Et pourtant, certains responsables politiques et militaires européens se montrent virulents parlant d’une guerre probable contre la Russie dans les années à venir. Ainsi, ils provoquent un sentiment de peur au sein des populations. La bonne question est : pour quelles raisons ?

Extrême-Orient

Une surprise : la doctrine avec la Chine est plus nuancée qu’on ne pouvait le penser. Certes la rivalité reste totale mais pensée avant tout comme technologique, industrielle et économique.
Les États-Unis veulent une dissuasion crédible autour de Taïwan et en mer de Chine méridionale. Mais là aussi ils prônent une augmentation des dépenses de défense du Japon, de la Corée du Sud, de l’Australie et de Taïwan pou « dissuader un conflit autour de Taïwan, idéalement en considérant que la supériorité militaire est une priorité. »
L’Administration Trump sait qu’un affrontement direct avec une puissance mondiale (et nucléaire) comme la Chine ne peut conduire qu’à l’Apocalypse.
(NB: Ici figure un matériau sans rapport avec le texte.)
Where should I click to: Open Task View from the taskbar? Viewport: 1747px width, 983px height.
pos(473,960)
Il n’empêche que globalement le cœur du sujet reste la domination technologique et la réindustrialisassions intérieure des États-Unis ainsi qu’une moindre dépendance de l’étranger.
L’économie est clairement désignée comme un outil de sécurité nationale prioritaire. Avant d’être un politique, Trump est avant tout un homme d’affaires…
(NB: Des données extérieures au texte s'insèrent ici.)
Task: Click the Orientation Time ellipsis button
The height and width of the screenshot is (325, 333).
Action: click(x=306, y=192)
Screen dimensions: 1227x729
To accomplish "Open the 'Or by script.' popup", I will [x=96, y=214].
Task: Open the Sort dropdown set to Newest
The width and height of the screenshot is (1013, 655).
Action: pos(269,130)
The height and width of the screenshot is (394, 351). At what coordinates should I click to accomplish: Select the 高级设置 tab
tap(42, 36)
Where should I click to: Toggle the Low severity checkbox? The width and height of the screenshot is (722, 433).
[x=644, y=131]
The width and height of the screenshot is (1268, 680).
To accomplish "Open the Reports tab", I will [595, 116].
Dans le jeu mondial politique, tout le monde ment et c’est parfaitement normal. Mais il est possible distinguer quelques idées maîtresses qui permettent de tenter de comprendre les décisions de différents dirigeants.
Les États-Unis se replient sur leurs intérêts directs.
Ainsi, le secrétaire à la Guerre, Pete Hegseth, a enfoncé le clou affirmant qu’il « ne se laissera pas distraire par la démocratisation, l’interventionnisme, les guerres sans définition, les changements de régime, le changement climatique, le moralisme woke et les tentatives inefficaces de construction nationale. »
La Russie profite de sa situation militaire relativement favorable en Ukraine et des soutiens confirmés de la Chine et de l’Inde pour ne rien concéder.
Israël qui se sait soutenu par Washington continue à jouer les gendarmes au Liban, dans le Sud de la Syrie et dans la bande de Gaza.
Les dirigeants latino-américains sont inquiets car ils se retrouvent confrontés à de nouvelles initiatives intrusives de Washington.
Enfin, les dirigeants européens qui sautent d’une réunion à l’autre dans les différentes grandes villes du vieux continent se servent de la « menace russe » pour ne pas avoir à réellement reconnaître ce qui est un vrai danger pour leurs administrés mais qui est clairement désigné par les États-Unis : l’immigration sans limites ni contrôle…
Et sur le plan économique, tout en prenant garde de ne pas totalement la ruiner, les USA participent directement à l’affaiblissement économique de l’Europe, en particulier avec leurs augmentations insensées des droits de douane.

(1) Ce projet de défense anti-missiles devant protéger le territoire américain rendu public le 23 mars 1983 par le président Ronald Reagan rappelle étrangement celui de son lointain successeur Donald Trump, le « dôme d’or » présenté dans le bureau ovale 27 janvier 2025.

(2) Voir : « Pourquoi les forces russes sont si poussives ? » du 25 mars 2025.